# More bettas! A dragon! And updates!! Pic heavy!



## rogue619 (May 28, 2010)

Its been awhile since I posted, so I'm starting a newer thread to update some things.

First off, Blue Velvet my blue veiltail, is in a 2 gallon flower vase with a silk plant and a man made slate cave and a heater. My mom takes care of him now and they are both rather happy about it. (Well, I still do the water changes, she isn't that brave yet lol.)

Red October, my other original veiltail, now shares a divided 5 gallon with my black orchid butterfly crowntail, Cloak and Daggers. (Forgive the brown stuff all over some of my decorations or glass panes...it's just some temporary bacteria that takes hold, from a product called Nutrafin Cycle, which is awesome.)
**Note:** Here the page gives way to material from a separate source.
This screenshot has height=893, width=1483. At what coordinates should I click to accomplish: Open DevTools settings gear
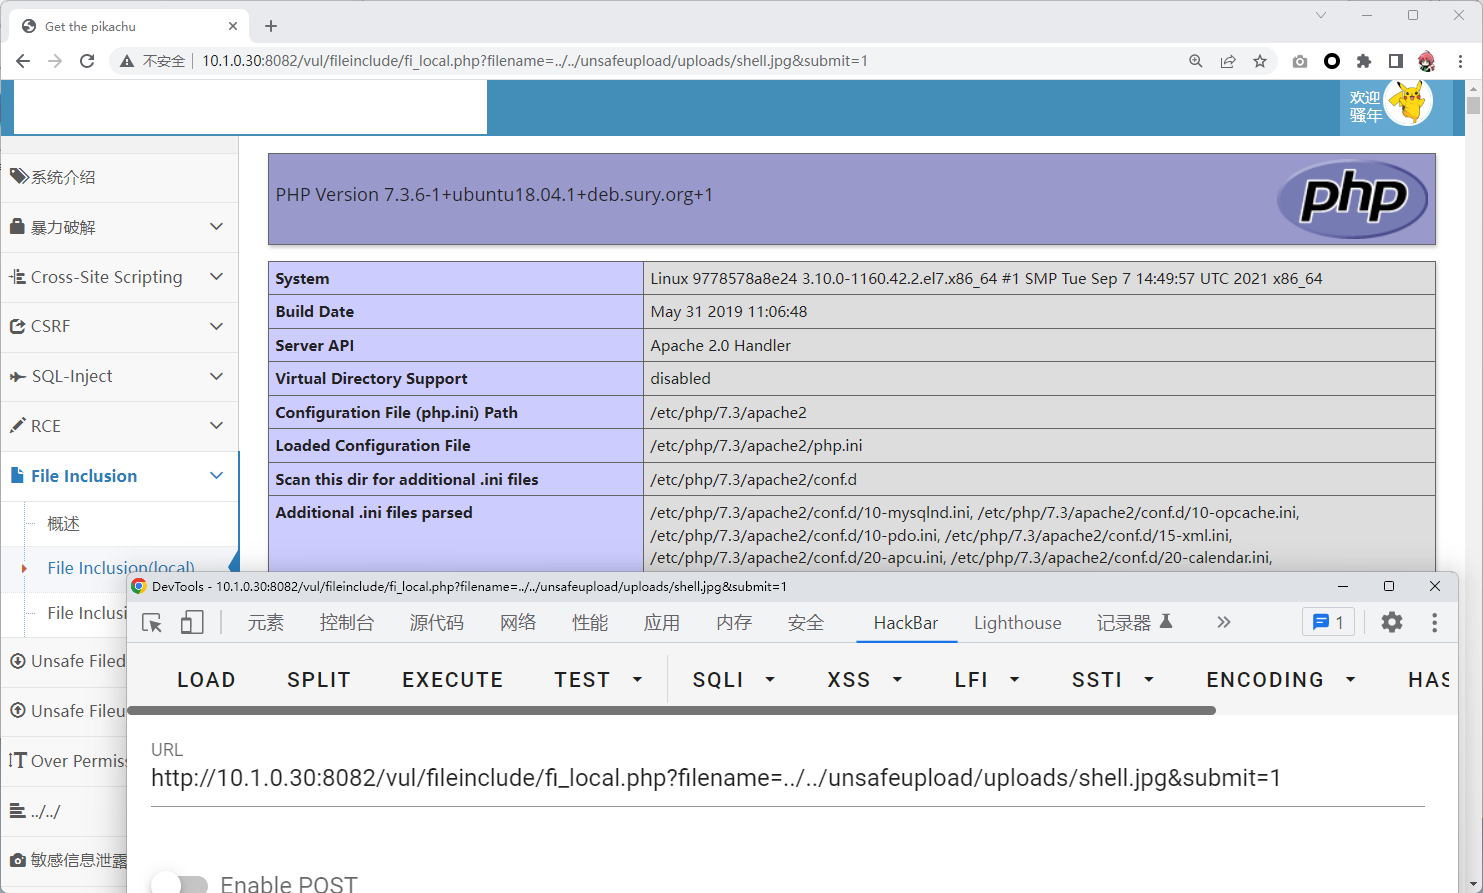[x=1391, y=623]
Pumpkinhead now resides by himself in what used to be a divided critter keeper. The division didn't work out, so he got upgraded to nicer digs! He is my most active and crazy better, and he loves it! It's a little sparse decor wise, but I love the black theme against his orange color. I'm still on the lookout for more black plants or rocks...
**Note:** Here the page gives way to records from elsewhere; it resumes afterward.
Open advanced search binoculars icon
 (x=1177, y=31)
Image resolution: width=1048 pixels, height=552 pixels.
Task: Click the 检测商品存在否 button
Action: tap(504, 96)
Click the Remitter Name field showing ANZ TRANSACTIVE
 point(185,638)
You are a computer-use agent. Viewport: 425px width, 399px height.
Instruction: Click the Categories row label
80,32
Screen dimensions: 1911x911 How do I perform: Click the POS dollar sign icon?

I got a new 10 gallon, that is divided three ways, to house Metallica, and my 2 new dragons! Woot!! Finally got some with the help of my LFS! Metallica, an electric blue, metallic, crowntail, is on the left. A white dragon scale halfmoon (possibly over halfmoon), Fire and Ice, is in the middle. And Spiderman, a blue and red, dragon scale halfmoon, is on the right side. Spiderman has a couple of splits that are healing, and Fire and Ice has some ragged fins at the moment. He is a biter from transport, and despite being in a 1 gallon bowl with just gravel for over a week in salt and BetaFix, he just won't leave them alone long enough for the to heal all the way. He is still awfully cool looking though!
































































I also have a new female residing in my community tank of platys, glo-fish, and cories, with 2 snails. Her name is Miss Fishy Fantastico, and she gets along with everyone totally fine.




























Finally we come to my sorority, or "Sistahood" as I call it. The ladies have the whole 10 gallon to themselves now. Aurora, Freckles, Rosey, and Queeny have been joined by two new female bettas, 2 small snails, and hopefully a couple of small cories soon. The new females are a pinkish/purplish cambodian named Pinky Da Pez, and a purple veiltail called Violet. Some of them still get little nicks or splits in their tails, but no one is stressed, they hang out all the time, and have plenty of places to hide if they need to. About as good as I can hope to get them. Some new java moss will provide plenty of future hiding places and bio-filtration.























































Pinky Da Pez


















Violet









Hope you enjoyed all this! Thanks for your time!


----------



## dramaqueen (Jul 7, 2008)

Very nice pics.


----------



## doggyhog (Apr 30, 2009)

Very nice fish!!! I would not however recommend adding Cory cats to your Sorority, it's already on the verge of being over stocked as is. I'd recommend at least a 20g to add cories.


----------



## wallywestisthebest333 (Nov 30, 2009)

May I suggest a Jack Skellington Backgroung for Mr. Pumpkinhead's tank? =] I do believe it'd be completely and totally awesome! =] Just saying. ;]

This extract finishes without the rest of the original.